Nissan teams up with Williams for sporty Nismo cars from 2014
Thu, 27 Jun 2013
Nissan’s performance car skunkworks arm Nismo (short for Nissan Motorsports) has agreed a deal with Williams Advanced Engineering to co-develop faster versions of Nissan’s road cars from 2014.
It doesn’t mean the Williams F1 team will be developing the forthcoming Nismo version of the GT-R, but the Formula One team and Williams Advanced Engineering are part of the same group founded by Sir Frank Williams. Sir Frank said: ‘Williams Advanced Engineering has a history of developing world class, high-performance products and this agreement is particularly exciting because of the ambition and potential of the Nismo brand.
What can we expect from the Nismo-Williams tie-up?Nissan plans to launch at least one new Nismo model each year, encompassing most of its road car range. In 2013 we’ve driven the Nismo Juke and European markets have finally been offered the Nismo 370Z that’s been on sale in the US for a few years. A Nismo GT-R will go on sale in 2014 too, and a Nismo Leaf concept has been shown as well.

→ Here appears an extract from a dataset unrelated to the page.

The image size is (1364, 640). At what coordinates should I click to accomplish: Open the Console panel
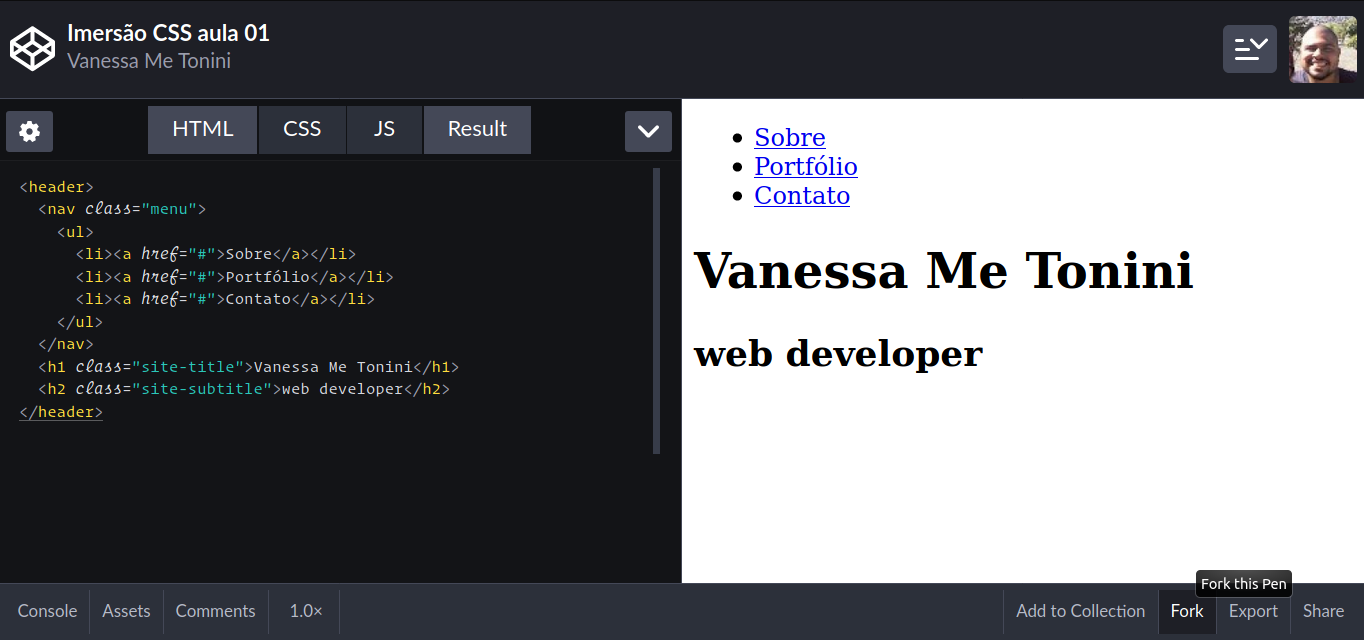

‘Williams have a proven history of making racing technology benefit road cars,’ said Nismo president Shoichi Miyatani. ‘We look forward to starting this relationship during such a period of intensive product development for Nismo.’
What’s Williams’s history in developing road-legal, sporty cars?Ironically the most famous Williams-branded road car, the 1993-1997 Renault Clio Williams hot hatch, had no design or engineering input from the F1 team – it simply played on the fact Renault powerplants powered the contemporary Williams F1 cars. In fact, it was go-faster division Renaultsport that developed the hot Clio’s dynamics.
More recently, Williams helped to develop the 900bhp Jaguar C-X75– click here to read CAR’s full review of the sadly canned hybrid supercar. Williams also supplied the battery-hybrid propulsion system for the Le Mans-winning Audi R18 E-tron Quattro, and the Porsche 911 GT3 R Hybrid racing car.
Could we be set for a new wave of high-powered Nismo hybrids? If Williams’ CV is anything to go by, part-electric performance could be the future of fast Nissans.